Feb. 7 (Bloomberg) -- West Texas Intermediate crude oil was little changed in early floor trading on the New York Mercantile after rebounding from a decline of 0.7 percent.
WTI for March delivery declined 11 cents to $97.73 a barrel at 9:04 a.m. The price ranged from $97.11 to $98.14. The volume of all futures traded was 21 percent more than the 100-day average.
Brent for March settlement rose 37 cents, or 0.3 percent, to $107.56 on the ICE Futures Europe exchange. The European benchmark crude was at a premium of $9.83 to WTI on the ICE exchange, compared with $9.35 yesterday.
WTI rebounded after the Labor Department reported payrolls in the U.S. rose less than projected in January as retailers cut back after the holidays and government hiring fell. The unemployment rate unexpectedly dropped to 6.6 percent to the lowest level since October 2008 even as more Americans entered the labor force.
In China, the HSBC Holdings Plc and Markit Economics’ services Purchasing Managers’ Index slid to 50.7 percent, the lowest since August 2011, a report today showed. The nation’s official Purchasing Managers’ Index fell to a six-month low of 50.5 in January as output and orders slowed, Feb. 1 data show. Numbers above 50 signal expansion.
Oil output in Libya ranged from 450,000 to 500,000 barrels a day, down from 600,000 barrels last week, according to Nuri Berruien, the chairman of National Oil Corp. Protesters demanding money “tampered” with a valve on a pipeline in the northwestern Zintan region, causing output to drop at the Sharara field further south, he said yesterday.
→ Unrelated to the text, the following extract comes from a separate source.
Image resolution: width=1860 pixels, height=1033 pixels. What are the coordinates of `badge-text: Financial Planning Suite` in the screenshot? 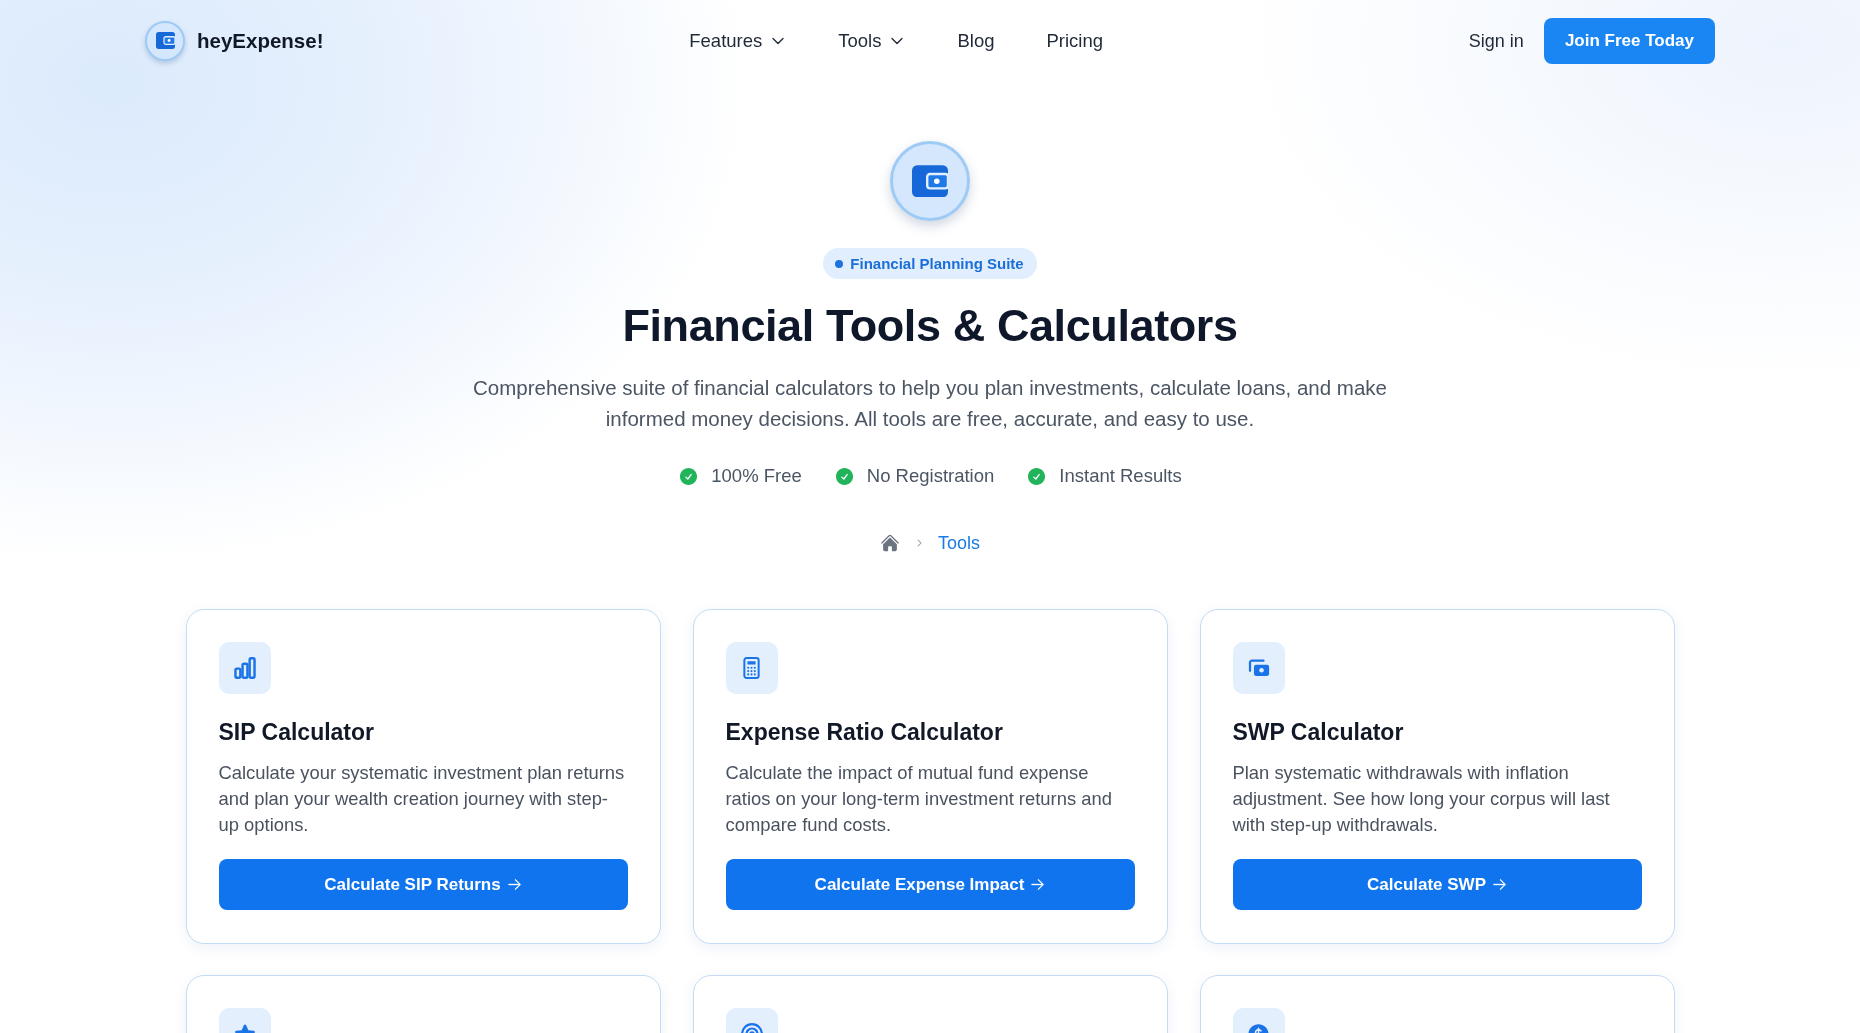 It's located at (937, 264).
Libya, a member of the Organization of Petroleum Exporting Countries, holds Africa’s largest crude reserves.
Weather forecasters are gauging the possibility of a winter storm arriving this weekend in the U.S. Northeast, which is still clearing snow from two systems earlier this week. Distillate inventories, including heating oil and diesel, shrank for a fourth week in the seven days through Jan. 31, data from the Energy Information Administration show.
WTI will probably decline next week as U.S. refineries shut plants for maintenance, reducing crude demand and bolstering stockpiles, a Bloomberg survey shows. Nineteen of 37 analysts, or 51 percent, forecast futures will decrease through Feb. 14. Ten respondents estimated prices will climb, and eight said there will be little change.
Refineries operated at 86.1 percent of capacity in the week ended Jan. 31, according to the EIA, the Energy Department’s statistical arm. That’s the lowest rate since October. Units are often idled at the start of the year after the heating season in November and December.